Virvatuli: I started working at Paradox last Tuesday as a Content Designer alongside IsakMiller. During our first week on the job we’ve done plenty of obscure research, written some witty events and tried to not get lost in the office.
Rageair, I work as embedded QA on the CK2 project and have done so since Horse Lords. I'm very passionate about the game and played it a lot even before I started at Paradox, though now I play it even more than I used to! My primary concern is to find, categorize and judge the severity of bugs, though I also help out with other things on the side. For example, I helped design the layout of the new Law Screen in Conclave.
Grimjotun: I’m the artist, responsible for the visual parts. I’m fairly new at Paradox but I’ve been in the game industry for a long time.
Servancour: I’m working as embedded QA on CK2. I’ve been working at Paradox for over two years and mainly been working on CK2 for that time. Which also happens to be my favorite game, so I know pretty much everything there is to know about all obscure mechanics in the game.
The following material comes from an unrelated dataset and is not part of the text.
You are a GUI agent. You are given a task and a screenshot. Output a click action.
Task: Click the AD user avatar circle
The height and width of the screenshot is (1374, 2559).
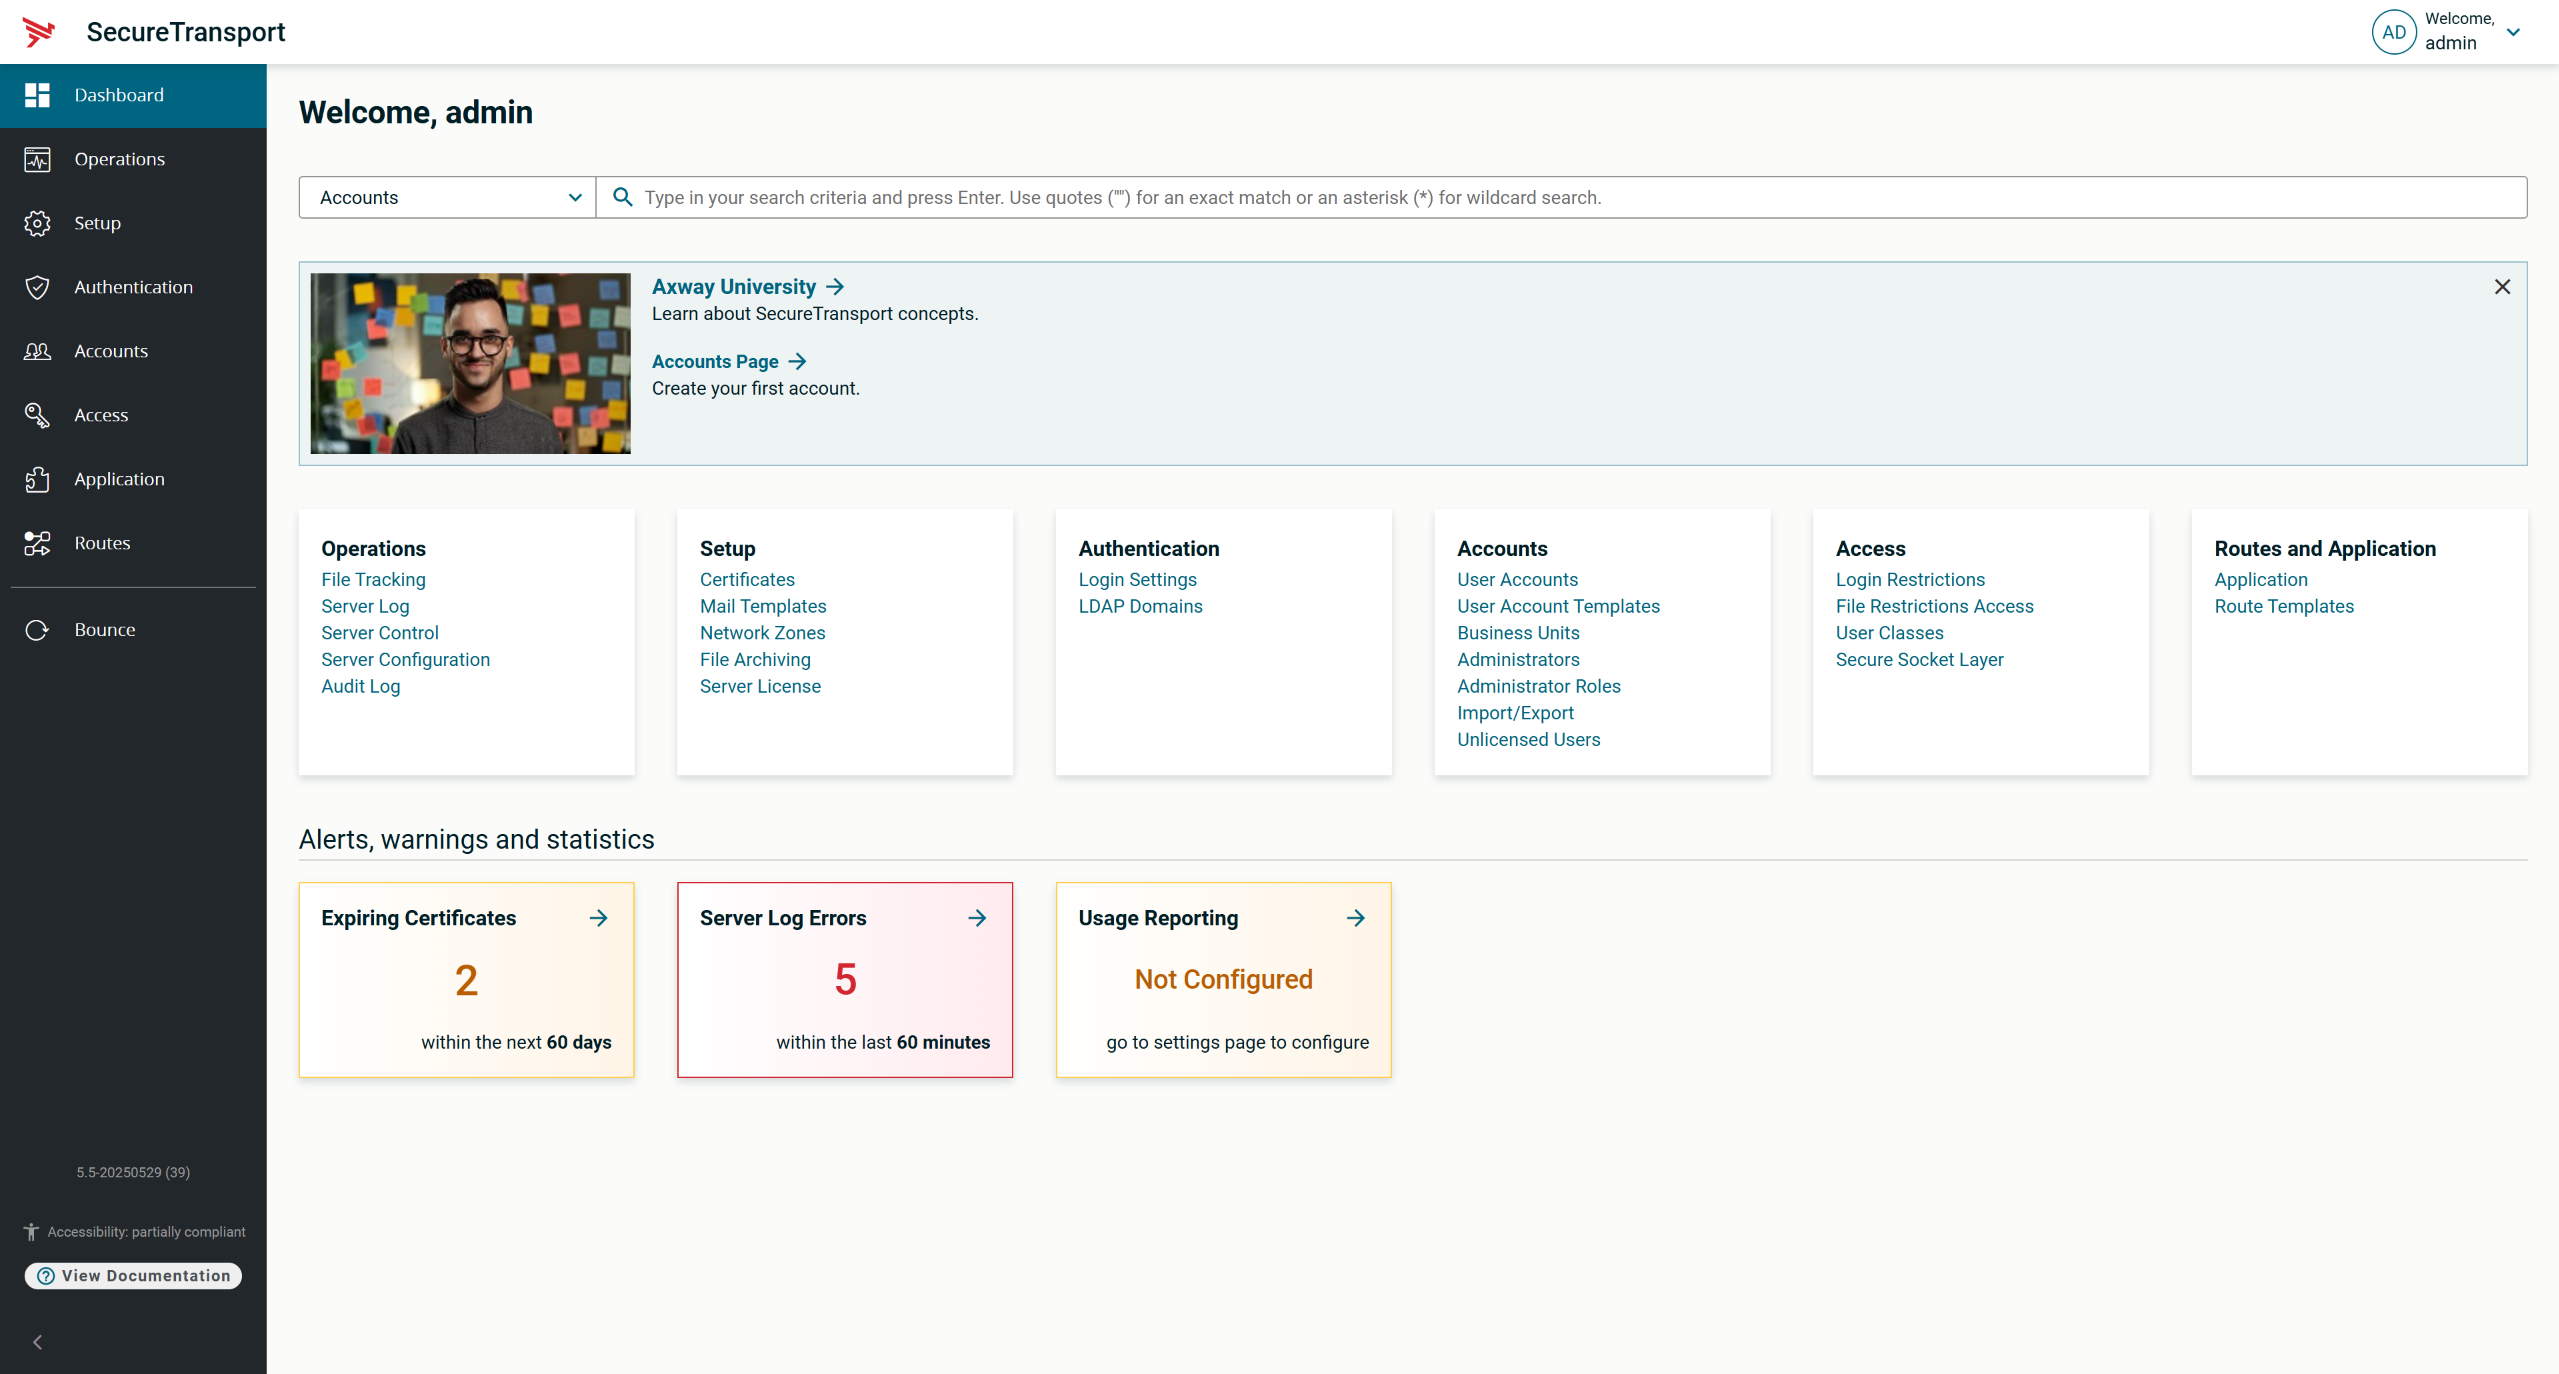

Darkrenown: I’m a Content Designer, and people may know me from HoI3 and V2 expansions, HoI4, or the wondrous creations of the Mothland and Secret bears. Now I’m working on CK2 for the first time (besides a very brief stint pre-release!) and am charged with making sure new stuff fits together well and is fun. You can also hear me die['http]. While I’m here I’m also going to repeat the changes 2.5.2 made to Defensive Pacts, because not everyone seems to have noticed how they have changed:
Defensive Pacts are now separated by religious groups, and at first other Pacts won’t care if one attacks the other and will only defend members of their own Pact. At higher levels of Threat (50%+), however, Pacts of other religious groups will band together when any one of them is attacked. At the highest levels even your co-religionists may feel the need to join forces with infidels against you.
Threat also affects both the size of Realms which can join a Pact against you, and the how far away from you they can be. At low levels of Threat only small and close neighbours will be worried enough to form a Pact, but as it rises larger and more distant realms will join. AI nations will never join a Defensive Pact against a Realm whom they have equal or greater troop strength than, though.
As the new name should suggest, Defensive Pacts are entirely defensive in nature, members of a Pact can never call each other into an offensive war against the target. If you find yourself the target of a Pact, it is not the end of the world. Non-Aggression Pacts will stop a realm from joining a Defensive pact against you, or cause them to drop out if they have already joined, and favors can be used to gain even cross-religion marriages (to form NAPs ). And remember, so long as you are below 50% Threat you only need to deal with a single religion group’s Pact, and below 75% your own religion group’s pact will not join with infidels’, so wise target selection will avoid fighting too many opponents unless you are at the highest levels of Threat.